What is the HIE and CRISP DC?
CRISP is the designated Health Information Exchange (HIE) in the District of Columbia. An HIE is a way of instantly sharing health information among doctors’ offices, hospitals, labs, radiology centers, and other healthcare organizations. The CRISP HIE network ensures you will receive the best and most efficient care possible by providing healthcare professionals with key information which will help them make quicker decisions and provide better treatments, resulting in more positive outcomes.
We will support the healthcare community of the District of Columbia to appropriately and securely share health information in order to facilitate care, reduce costs, and improve health outcomes.
CRISP is securely connected to hospitals and other health care providers. These organizations decide what patient information they would like to share with other providers through CRISP. Some organizations don’t share any information and simply use CRISP to view information shared by other providers. All District of Columbia hospitals share some basic information about their patients such as when they have been admitted to or discharged from a hospital. Hospitals and other health care providers decide what other types of information such as lab results or hospital paperwork that they want to share. CRISP also shows your providers when other providers have signed up to be alerted about your hospital visits.
Doctors or your other health care providers can search CRISP to view your health information and can sign up to be contacted when you visit a hospital. CRISP may not have all your health information because some of your providers may not yet be sharing information with CRISP or maybe sharing only some of your data.
CRISP follows all state and federal privacy laws. Also, any provider that uses CRISP agrees to keep your data safe and not share it with anyone not allowed to see it. They agree to follow state and federal laws. The Health Insurance Portability and Accountability Act (HIPAA) is the main law that governs health data sharing.
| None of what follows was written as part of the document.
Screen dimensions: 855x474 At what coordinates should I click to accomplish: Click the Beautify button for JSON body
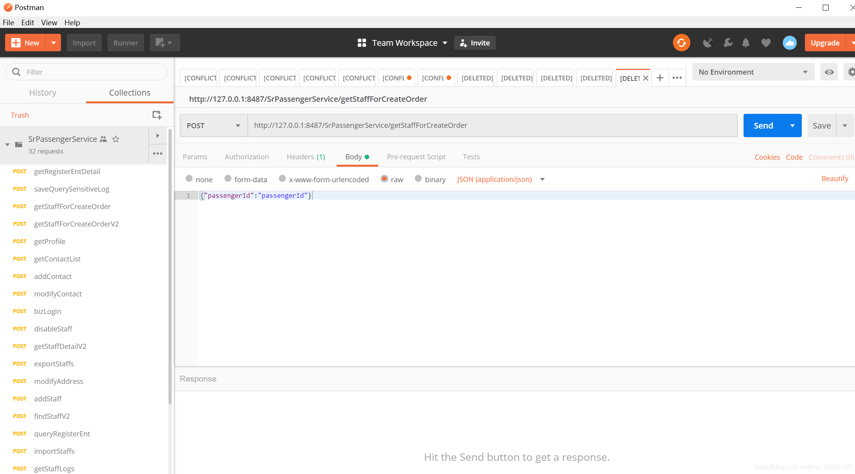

Keeping patient data safe is a CRISP priority. CRISP uses advanced security measures to keep your Healthcare data private and secure. These measures include consistent system checks, state-of-the-art monitoring tools, routine technology penetration testing, and next-generation audit capabilities. Additionally, CRISP relies on an advisory board composed of industry experts and patients to help shape our privacy and security programs. Combined, our programs help shape policies to keep your data safe and only seen by individuals who should see it to improve your care.
A Health Information Exchange may help doctors, hospitals and other health care providers provide faster, better care. CRISP offers fast access to your health data in a safe way. For example, if you were in an emergency room and unable to answer questions, the doctor or nurse could check CRISP to make sure you didn’t have allergies or medical conditions that would affect your treatment.
A Health Information Exchange may also lower health care costs by helping to prevent repeated tests because doctors can check CRISP to see results from previous tests or labs.
CRISP works hard to protect all your information and to make sure that only authorized health care providers can see your records. There are some risks to participating with CRISP. It is possible but rare that data could be shared by mistake with someone who wasn’t supposed to see it. CRISP uses many security and audit measures to make sure this doesn’t happen. If an unauthorized person does access your information, we will tell your doctor and he/she will notify you of what happened.
Your Health Info
What kinds of information does CRISP have about me?
Healthcare providers will share information about you through CRISP that they believe is important for your other healthcare providers to know about. CRISP may have access to Health Records from your doctors, hospitals, and pharmacies that you have visited. Among other things, providers may share your test results, radiology images, or notes about your care. They may also share a short summary containing important information. Certain sensitive information, such as addiction treatment details, can only be shared with your written consent.
If your healthcare provider shares information with CRISP or views your information in CRISP, they will let you know this through their Notice of Privacy Practices; a document that you get when you check-in for an appointment.
How is my data used?
CRISP follows all federal and state laws and will only share your data for the following purposes: healthcare treatment, care coordination, quality improvement, public health, and research. CRISP does not share any of your information for payment or marketing purposes.
CRISP only allows providers to use healthcare information that its Clinical Advisory Committee thinks will help improve healthcare. The purposes that have been approved for using data are listed below. If the Clinical Advisory Board decides to allow other uses of your information, those uses will be added to the list below.
What health information rights do I have?
State and federal laws give you specific rights about your health data and whether it is shared through CRISP. You have the right to:
- Request a list of people who have viewed your healthcare information. To make the request, use the online form, or download the PDF.
- Opt-out of CRISP. To make the request, use the online form.
- Be notified if your information has been viewed by an unauthorized person.
How do I Opt-Out?
You decide if you want CRISP to share your health information. You can opt-out of CRISP at any time by clicking here. If you opt-out, doctors and nurses will not be able to search for your Health Records through the HIE, and your information will not be available in the event of an emergency. Your records will not be available for research or quality improvement. Any information that a doctor may have seen in CRISP and entered into your medical record before you opted out will stay in your medical record with that doctor but will not be shared through CRISP.